[Page text Boundary: Start]

Saturday, August 28 2004
I made a set of indoor steps to make it easy to get out of the laboratory and out onto the north deck and back in again. The steps beautiful and even portable, though I was forced to screw them into the floor to keep them from moving around.
The day was a hot one, like few we've had this summer. In the aftermath of what had been something of a cold spell, our house quickly became stuffy and unpleasant since nearly all of its windows were closed. We spent a lot of time at the "secret spot" on the Esopus. The sun wasn't out much, but somehow I managed to get a sunburn all over my back. I also stepped on something very sharp in the creek.
Ot Hiem Do. My apologies for being unable to put the peculiar accents on or in four of the characters in that term, which in either Vietnamese or Thai means "pickled whole red chilies." Gretchen and I bought a 16 ounce jar of Ot Hiem Do at a Vietnamese grocery store in Lawrence, Massachusetts some months ago, but I only got around to eating some of them tonight. The peppers are only lightly pickled, not even as much as the cabbage at La Pupuseria. They're not dangerously hot, though you'd be cautioned to avoid performing a testicular self-exam after chopping them by hand. I sprinkled bits of them in with some pinto beans and, with the addition of some increasingly stale corn chips, called what I'd prepared dinner. (Meanwhile Gretchen was off in Pine Hill eating Indian food, something she'd been anticipating all day.) I happened to look at the label on the jar of Ot Hiem Do and was amused to discover that the servings per container is "about eight." The implication is that someone would sit down with a fork and knife and eat two ounces of these peppers in one go. If they were to do this, they'd consume 20 calories, zero grams of fat, zero grams of cholesterol, 50 mg. of sodium, zero grams of dietary fiber, and one gram of protein. They'd get 10% of their daily vitamin A requirement, 2% of their calcium requirement, and less than 2% of their iron. They'd also have to be rushed to a hospital. The ridiculousness of such a large suggested serving of Vietnamese hot peppers is the opposite extreme of a serving size continuum that is similarly entertaining on its other extreme, such as when we're told a single candy bar comprises four servings and thus has only 50 calories per serving.

[Page text Boundary: End]

- Task 1:
Rewrite the part of the journal entry that begins at the words "Saturday, August 28" and stops after "from moving around.", replacing "steps" with "stairs".
- Task 2:
Answer these questions from the journal entry:
(a) Where did the writer spend a lot of time on the hot day?
(b) Where was the jar of Ot Hiem Do bought?
(c) How many calories does the label list for one serving?
Use only the journal entry to complete what follows.

[Supplied entries Boundary: Start]

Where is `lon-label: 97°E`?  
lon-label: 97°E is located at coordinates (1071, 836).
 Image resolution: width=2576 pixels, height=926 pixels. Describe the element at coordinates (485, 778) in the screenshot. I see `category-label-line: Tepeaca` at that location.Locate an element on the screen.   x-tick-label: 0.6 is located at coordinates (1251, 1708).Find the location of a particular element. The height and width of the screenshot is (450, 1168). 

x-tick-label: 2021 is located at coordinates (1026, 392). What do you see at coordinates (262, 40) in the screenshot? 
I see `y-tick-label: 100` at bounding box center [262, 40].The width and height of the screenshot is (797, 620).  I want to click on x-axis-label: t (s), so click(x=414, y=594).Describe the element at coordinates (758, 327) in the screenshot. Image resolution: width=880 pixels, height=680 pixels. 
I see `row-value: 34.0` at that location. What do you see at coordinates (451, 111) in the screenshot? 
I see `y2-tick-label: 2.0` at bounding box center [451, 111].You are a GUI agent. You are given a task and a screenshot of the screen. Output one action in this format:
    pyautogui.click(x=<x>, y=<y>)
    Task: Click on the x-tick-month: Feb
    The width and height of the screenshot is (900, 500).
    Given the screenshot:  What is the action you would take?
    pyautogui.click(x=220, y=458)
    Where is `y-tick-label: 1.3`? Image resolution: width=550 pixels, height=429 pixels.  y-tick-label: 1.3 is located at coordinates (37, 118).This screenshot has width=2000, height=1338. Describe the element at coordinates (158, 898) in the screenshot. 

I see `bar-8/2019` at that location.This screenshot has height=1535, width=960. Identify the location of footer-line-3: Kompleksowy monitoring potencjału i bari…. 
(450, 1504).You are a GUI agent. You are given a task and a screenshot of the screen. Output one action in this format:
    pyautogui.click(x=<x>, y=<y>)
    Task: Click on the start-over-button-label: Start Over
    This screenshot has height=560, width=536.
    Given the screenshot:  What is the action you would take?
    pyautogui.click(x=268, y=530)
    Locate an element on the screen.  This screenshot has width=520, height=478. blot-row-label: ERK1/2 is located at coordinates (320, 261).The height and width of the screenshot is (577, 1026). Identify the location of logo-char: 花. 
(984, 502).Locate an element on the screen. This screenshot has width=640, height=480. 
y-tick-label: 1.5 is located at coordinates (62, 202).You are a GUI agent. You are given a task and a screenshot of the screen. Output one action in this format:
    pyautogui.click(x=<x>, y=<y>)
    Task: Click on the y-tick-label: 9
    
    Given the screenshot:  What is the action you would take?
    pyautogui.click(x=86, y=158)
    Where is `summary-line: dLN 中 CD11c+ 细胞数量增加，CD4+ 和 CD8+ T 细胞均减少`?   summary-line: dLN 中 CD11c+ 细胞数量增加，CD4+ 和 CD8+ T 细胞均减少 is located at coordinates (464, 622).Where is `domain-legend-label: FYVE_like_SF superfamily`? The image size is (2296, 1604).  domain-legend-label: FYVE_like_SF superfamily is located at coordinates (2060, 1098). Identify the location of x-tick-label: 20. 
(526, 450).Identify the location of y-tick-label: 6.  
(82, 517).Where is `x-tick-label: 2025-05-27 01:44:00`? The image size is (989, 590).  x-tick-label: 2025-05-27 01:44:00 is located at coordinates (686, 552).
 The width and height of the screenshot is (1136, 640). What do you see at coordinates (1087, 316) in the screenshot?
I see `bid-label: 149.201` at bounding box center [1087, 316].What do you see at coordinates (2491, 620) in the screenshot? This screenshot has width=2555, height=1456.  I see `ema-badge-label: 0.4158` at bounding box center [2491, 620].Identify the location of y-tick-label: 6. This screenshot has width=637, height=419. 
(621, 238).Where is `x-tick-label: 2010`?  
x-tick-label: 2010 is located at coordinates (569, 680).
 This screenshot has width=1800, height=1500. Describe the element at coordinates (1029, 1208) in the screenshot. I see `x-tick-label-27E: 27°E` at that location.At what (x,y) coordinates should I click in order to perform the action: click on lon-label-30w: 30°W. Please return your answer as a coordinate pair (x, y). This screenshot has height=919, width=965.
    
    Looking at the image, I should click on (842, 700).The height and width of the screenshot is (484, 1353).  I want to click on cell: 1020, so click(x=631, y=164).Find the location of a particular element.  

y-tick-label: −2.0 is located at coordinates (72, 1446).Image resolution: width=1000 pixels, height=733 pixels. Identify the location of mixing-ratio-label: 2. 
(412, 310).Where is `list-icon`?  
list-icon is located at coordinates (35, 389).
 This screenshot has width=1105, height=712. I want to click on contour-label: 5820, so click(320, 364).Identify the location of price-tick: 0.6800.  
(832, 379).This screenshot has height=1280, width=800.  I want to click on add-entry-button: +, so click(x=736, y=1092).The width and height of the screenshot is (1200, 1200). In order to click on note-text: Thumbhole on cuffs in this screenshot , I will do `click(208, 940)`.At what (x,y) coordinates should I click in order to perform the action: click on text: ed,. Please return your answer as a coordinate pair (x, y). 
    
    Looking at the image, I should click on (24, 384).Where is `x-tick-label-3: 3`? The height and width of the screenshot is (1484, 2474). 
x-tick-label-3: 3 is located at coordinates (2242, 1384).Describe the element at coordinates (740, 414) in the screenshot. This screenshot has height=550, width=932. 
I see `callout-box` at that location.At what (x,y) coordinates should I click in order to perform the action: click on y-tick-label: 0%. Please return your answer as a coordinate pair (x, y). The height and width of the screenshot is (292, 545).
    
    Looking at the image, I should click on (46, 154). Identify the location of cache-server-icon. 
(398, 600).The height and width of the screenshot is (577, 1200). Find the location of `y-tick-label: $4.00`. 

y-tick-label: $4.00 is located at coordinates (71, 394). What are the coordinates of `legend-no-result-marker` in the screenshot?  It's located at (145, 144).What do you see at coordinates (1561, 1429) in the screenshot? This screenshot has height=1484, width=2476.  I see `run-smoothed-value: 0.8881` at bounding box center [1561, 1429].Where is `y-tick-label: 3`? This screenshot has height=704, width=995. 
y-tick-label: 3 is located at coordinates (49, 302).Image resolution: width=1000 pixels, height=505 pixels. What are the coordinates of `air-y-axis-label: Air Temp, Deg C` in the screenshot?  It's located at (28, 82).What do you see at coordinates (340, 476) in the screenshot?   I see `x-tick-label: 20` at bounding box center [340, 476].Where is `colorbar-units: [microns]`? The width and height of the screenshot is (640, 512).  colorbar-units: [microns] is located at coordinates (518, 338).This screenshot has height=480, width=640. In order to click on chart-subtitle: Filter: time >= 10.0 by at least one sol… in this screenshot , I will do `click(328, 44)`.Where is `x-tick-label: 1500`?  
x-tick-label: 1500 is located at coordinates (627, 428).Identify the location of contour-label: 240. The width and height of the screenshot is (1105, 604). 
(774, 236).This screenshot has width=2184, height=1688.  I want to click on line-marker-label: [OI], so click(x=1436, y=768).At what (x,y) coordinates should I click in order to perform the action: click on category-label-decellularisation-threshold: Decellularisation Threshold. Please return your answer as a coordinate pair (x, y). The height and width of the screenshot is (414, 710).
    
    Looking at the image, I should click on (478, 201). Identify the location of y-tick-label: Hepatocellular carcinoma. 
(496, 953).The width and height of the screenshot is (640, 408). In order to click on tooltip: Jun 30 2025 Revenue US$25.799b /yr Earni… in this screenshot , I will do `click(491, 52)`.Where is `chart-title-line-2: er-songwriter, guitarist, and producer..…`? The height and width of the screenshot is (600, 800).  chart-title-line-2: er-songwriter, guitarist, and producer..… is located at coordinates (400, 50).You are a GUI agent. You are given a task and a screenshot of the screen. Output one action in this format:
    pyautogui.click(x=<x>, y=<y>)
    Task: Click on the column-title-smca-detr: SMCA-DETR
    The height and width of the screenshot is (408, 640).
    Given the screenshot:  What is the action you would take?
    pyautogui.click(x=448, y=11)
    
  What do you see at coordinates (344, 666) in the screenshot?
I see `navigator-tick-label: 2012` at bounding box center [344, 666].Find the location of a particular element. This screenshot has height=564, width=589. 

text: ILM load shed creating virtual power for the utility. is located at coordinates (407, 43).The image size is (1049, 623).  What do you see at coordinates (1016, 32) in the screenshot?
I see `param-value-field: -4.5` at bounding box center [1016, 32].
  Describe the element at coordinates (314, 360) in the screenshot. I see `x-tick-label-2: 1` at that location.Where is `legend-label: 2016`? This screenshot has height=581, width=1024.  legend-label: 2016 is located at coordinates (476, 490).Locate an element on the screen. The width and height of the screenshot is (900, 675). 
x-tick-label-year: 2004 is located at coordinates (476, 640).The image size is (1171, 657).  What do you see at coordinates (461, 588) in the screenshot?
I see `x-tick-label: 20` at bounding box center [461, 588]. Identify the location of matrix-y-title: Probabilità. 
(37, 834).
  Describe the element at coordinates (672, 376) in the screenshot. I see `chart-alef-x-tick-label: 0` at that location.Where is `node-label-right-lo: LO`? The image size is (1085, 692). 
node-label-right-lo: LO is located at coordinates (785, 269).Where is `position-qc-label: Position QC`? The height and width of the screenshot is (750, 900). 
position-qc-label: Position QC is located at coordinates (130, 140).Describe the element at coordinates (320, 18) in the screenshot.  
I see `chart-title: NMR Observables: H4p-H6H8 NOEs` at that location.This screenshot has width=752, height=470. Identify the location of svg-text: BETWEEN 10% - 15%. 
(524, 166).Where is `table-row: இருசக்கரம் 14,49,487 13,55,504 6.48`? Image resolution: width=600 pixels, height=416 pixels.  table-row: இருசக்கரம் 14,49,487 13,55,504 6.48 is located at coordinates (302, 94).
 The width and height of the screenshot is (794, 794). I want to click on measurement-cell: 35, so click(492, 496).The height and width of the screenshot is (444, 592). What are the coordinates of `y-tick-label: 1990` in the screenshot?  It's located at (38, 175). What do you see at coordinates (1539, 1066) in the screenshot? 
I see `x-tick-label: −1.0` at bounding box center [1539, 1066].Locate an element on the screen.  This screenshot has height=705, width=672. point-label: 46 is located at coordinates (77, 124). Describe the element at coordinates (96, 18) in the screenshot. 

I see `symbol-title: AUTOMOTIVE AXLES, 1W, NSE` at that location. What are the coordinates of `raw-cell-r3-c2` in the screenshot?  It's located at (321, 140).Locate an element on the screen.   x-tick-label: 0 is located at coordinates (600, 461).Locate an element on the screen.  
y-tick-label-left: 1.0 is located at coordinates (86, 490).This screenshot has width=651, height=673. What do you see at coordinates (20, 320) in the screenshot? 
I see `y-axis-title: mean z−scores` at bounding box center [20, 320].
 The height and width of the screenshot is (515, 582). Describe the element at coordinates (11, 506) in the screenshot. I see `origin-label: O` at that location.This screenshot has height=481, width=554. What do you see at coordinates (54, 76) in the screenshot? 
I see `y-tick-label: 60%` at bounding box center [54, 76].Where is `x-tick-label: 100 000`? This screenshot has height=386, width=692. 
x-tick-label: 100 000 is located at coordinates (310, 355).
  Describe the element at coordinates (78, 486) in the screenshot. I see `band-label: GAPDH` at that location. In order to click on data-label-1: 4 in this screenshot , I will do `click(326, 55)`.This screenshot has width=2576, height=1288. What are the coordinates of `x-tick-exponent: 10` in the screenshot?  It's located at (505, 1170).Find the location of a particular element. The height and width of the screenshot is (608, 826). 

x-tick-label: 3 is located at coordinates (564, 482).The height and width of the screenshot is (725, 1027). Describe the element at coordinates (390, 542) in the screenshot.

[Supplied entries Boundary: End]

- Problem solution 1:
Saturday, August 28 2004
I made a set of indoor stairs to make it easy to get out of the laboratory and out onto the north deck and back in again. The stairs beautiful and even portable, though I was forced to screw them into the floor to keep them from moving around.

- Problem solution 2:
(a) At the "secret spot" on the Esopus.
(b) At a Vietnamese grocery store in Lawrence, Massachusetts.
(c) 20 calories.